## TASK INSTRUCTIONS
In the entries below, find the line with "Task: Open the Google Earth browser tab" and the line with "Viewport: 755px width, 560px". Return those two lines and all lines between them, exactly.

## PROVIDED RECORDS

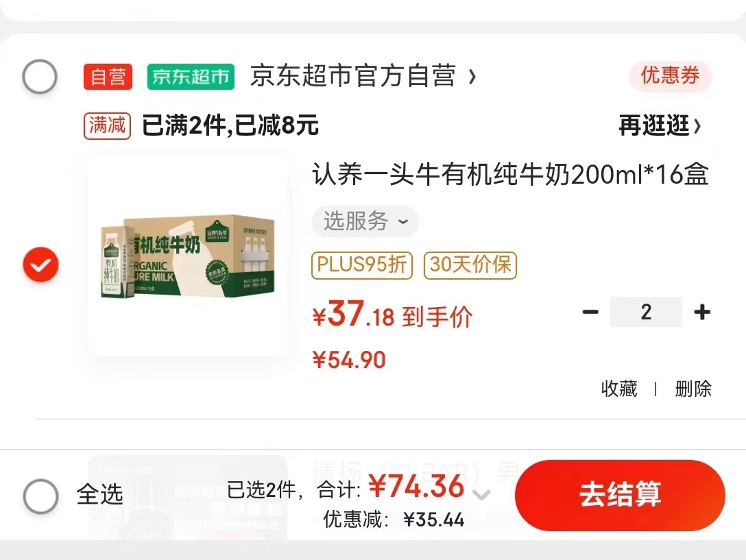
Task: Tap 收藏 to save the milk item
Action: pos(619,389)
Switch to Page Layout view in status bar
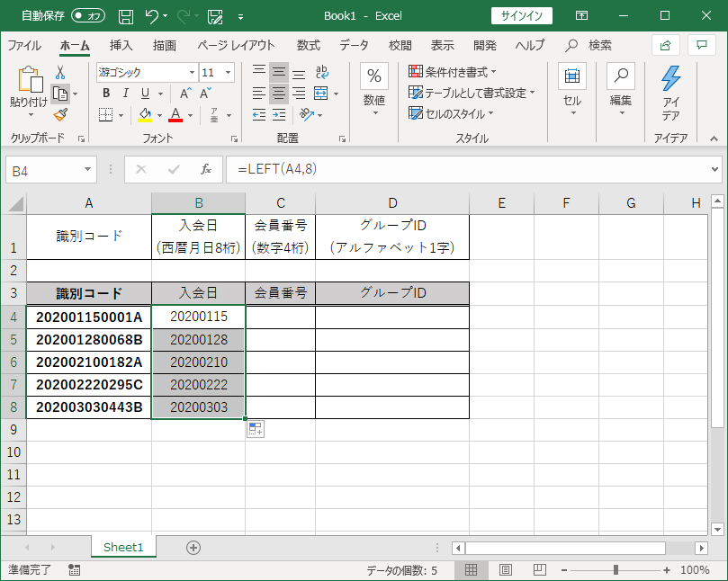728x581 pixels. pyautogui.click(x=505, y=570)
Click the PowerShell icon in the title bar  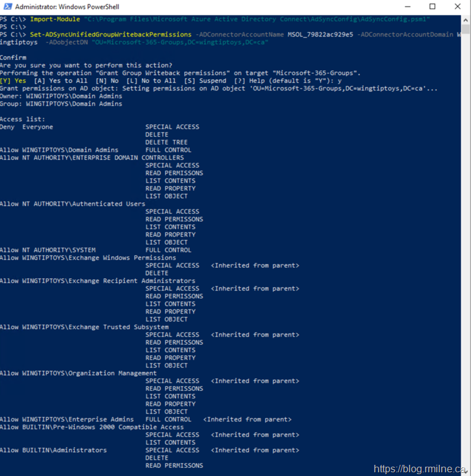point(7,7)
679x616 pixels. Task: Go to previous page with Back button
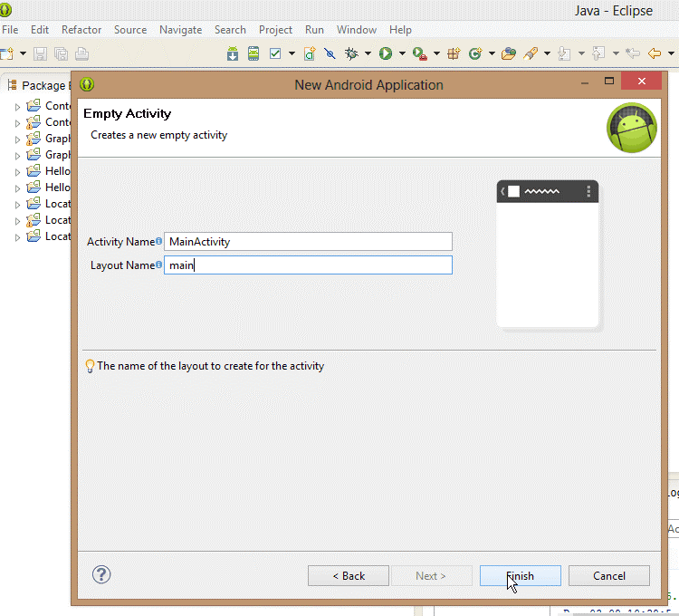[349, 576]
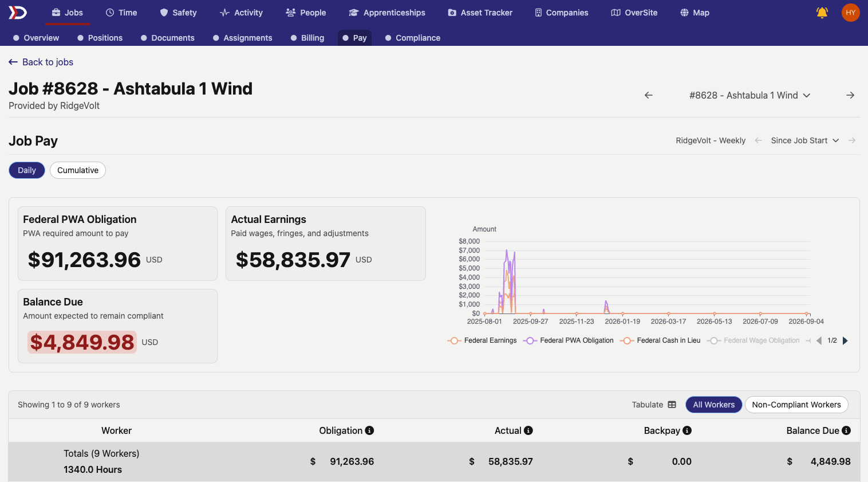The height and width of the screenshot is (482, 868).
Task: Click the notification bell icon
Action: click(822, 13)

==

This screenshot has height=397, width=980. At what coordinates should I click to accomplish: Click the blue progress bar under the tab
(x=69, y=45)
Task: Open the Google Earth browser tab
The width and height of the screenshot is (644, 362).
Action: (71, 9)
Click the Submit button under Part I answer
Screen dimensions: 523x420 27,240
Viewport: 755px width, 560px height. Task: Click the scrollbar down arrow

## ANSWER BOX
Task: Open the Google Earth browser tab
The width and height of the screenshot is (644, 362).
Action: (71, 9)
Click the Submit button under Part I answer
Screen dimensions: 523x420 27,240
Viewport: 755px width, 560px height. Task: Click the scrollbar down arrow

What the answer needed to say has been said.